R./ Efectivamente. Sobre todo K. Lorenz ha hecho valiosas observaciones sobre algunos animales de conducta exploratoria o curiosa, en cuyas acciones, lejos de la rigidez propia del instinto, se observa algo parecido a la conducta objetiva, típicamente humana. Pero la conducta curiosa de estos animales no es propiamente de naturaleza intelectual, porque no es capaz de considerar la naturaleza de los objetos descubiertos en la exploración. Sin embargo, un mérito innegable de estos estudios ha sido la interesante confirmación de la relación que existe entre tipo de conducta y conformación morfológica del animal. Así, un animal de conducta curiosa, como por ejemplo el cuervo, que tiene un amplio repertorio de conductas, debe disponer de una motricidad lo suficientemente amplia como para poder satisfacer la vasta gama de objetos y acciones que la exploración le descubre. Una especialización morfológica desarrollada permitiría una serie muy precisa, pero muy limitada, de movimientos. Por eso la relativa carencia de especialización de estos animales les permite poblar hábitats muy diversos. Como se ha dicho, los animales curiosos se han especializado en no ser especializados, algo –como se ve– que es propio, principalmente, del hombre.

¿Qué piensa Ud. del lenguaje de los animales?

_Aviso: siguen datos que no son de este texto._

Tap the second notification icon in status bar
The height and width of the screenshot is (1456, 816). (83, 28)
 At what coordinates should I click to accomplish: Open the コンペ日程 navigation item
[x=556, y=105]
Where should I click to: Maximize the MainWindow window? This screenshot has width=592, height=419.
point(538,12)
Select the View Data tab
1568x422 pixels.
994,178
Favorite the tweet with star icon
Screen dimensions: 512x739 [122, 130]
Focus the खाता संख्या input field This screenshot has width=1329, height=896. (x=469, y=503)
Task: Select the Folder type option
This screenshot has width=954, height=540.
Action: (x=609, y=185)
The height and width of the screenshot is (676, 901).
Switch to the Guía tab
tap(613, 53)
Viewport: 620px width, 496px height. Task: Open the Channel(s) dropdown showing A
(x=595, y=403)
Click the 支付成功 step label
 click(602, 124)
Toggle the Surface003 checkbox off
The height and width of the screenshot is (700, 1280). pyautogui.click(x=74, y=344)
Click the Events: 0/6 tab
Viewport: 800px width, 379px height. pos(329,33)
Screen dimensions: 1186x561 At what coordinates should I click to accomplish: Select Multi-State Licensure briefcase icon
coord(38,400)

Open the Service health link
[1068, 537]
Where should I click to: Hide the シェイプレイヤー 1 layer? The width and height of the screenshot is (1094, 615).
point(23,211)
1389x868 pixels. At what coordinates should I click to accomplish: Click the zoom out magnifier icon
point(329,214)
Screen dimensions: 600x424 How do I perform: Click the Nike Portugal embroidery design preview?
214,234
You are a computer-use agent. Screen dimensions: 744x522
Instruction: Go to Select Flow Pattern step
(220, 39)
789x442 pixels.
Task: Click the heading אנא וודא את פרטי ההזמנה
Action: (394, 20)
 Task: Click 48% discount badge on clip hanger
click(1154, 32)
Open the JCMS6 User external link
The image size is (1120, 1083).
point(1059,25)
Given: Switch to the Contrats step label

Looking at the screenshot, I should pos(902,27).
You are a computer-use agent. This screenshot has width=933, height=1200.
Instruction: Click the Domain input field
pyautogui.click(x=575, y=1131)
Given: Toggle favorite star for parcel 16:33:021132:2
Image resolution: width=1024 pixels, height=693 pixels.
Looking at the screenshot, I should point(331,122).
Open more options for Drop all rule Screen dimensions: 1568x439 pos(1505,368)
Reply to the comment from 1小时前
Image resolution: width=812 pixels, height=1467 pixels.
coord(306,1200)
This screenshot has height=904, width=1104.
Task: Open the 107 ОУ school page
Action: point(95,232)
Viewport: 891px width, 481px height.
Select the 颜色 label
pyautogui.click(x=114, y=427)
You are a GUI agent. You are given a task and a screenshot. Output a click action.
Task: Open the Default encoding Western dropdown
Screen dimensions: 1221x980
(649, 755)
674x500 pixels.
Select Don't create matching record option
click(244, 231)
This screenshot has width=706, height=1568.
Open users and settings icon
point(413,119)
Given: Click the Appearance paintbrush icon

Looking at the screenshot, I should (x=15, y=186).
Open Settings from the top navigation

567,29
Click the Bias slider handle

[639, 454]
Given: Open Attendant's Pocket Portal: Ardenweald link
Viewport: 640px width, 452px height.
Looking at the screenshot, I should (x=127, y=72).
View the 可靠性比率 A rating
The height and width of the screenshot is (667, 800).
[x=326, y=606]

R./ Como es lógico, la cuestión del lenguaje depende de la de la inteligencia. El lenguaje es expresión de lo que se conoce. Y así como hay diversos modos de conocer (inteligencia y conocimiento sensorial), hay diversos modos de comunicar lo conocido. Es claro que los animales se comunican entre sí, y algunos de ellos lo hacen de un modo sumamente complejo y preciso. La realidad de la comunicación animal se sigue de dos premisas evidentes: primero, el animal conoce sensiblemente; y segundo, es un ser social, de donde procede la necesidad de comunicar aspectos de interés biológico a sus congéneres. Ahora bien, a ese tipo de comunicación no se le puede llamar en rigor lenguaje. El lenguaje es el modo propio de comunicación de un conocimiento intelectual (abstracto, o como también se le llama, simbólico). De manera que como el conocimiento inteligente es exclusivo del hombre, igualmente lo es el lenguaje. Esta conclusión es constatada continuamente por los estudiosos de psicología animal. Por tanto, la diferencia fundamental entre comunicación animal y lenguaje humano consiste en que la primera es expresión afectiva del propio estado orgánico del animal, mientras que el segundo es ante todo manifestación objetiva del propio modo de ser de la cosa conocida. A esto último es a lo que se llama comprensión. Ésta es la verdadera frontera entre la comunicación animal y el lenguaje humano.

¿Pero no se ha demostrado que algunos monos especialmente despiertos son capaces de interactuar inteligentemente con el hombre, incluso empleando el ordenador?

R./ Los experimentos realizados con monos, especialmente con chimpancés, con el propósito de demostrar la existencia de aptitudes lógicas en los mismos, se han revelado siempre como un gran fracaso. Se han empleado muchos medios y tiempo, pero los resultados obtenidos han sido siempre decepcionantes. Lo único que han logrado probar es la existencia de memoria asociativa (que es la base del adiestramiento animal), más o menos desarrollada, en dichos animales. Los mismos experimentadores han debido reconocer que los chimpancés, incluso después de un intenso adiestramiento lingüístico, permanecen en el nivel de comunicación del que están dotados naturalmente. Ahora bien, esto significa que lo “aprendido” por estos animales por medio del adiestramiento no ha sido “comprendido”. Por eso, no llega a formar parte del propio patrimonio comunicativo ni es transmitido a su prole. Por tanto, todo lo obtenido con estos experimentos, tan sofisticados como tenaces, ha sido la asociación de imágenes con determinadas acciones (en un número bastante reducido), reforzada por medio de aquellos premios que más interesan al animal (comida, paseo, etc.).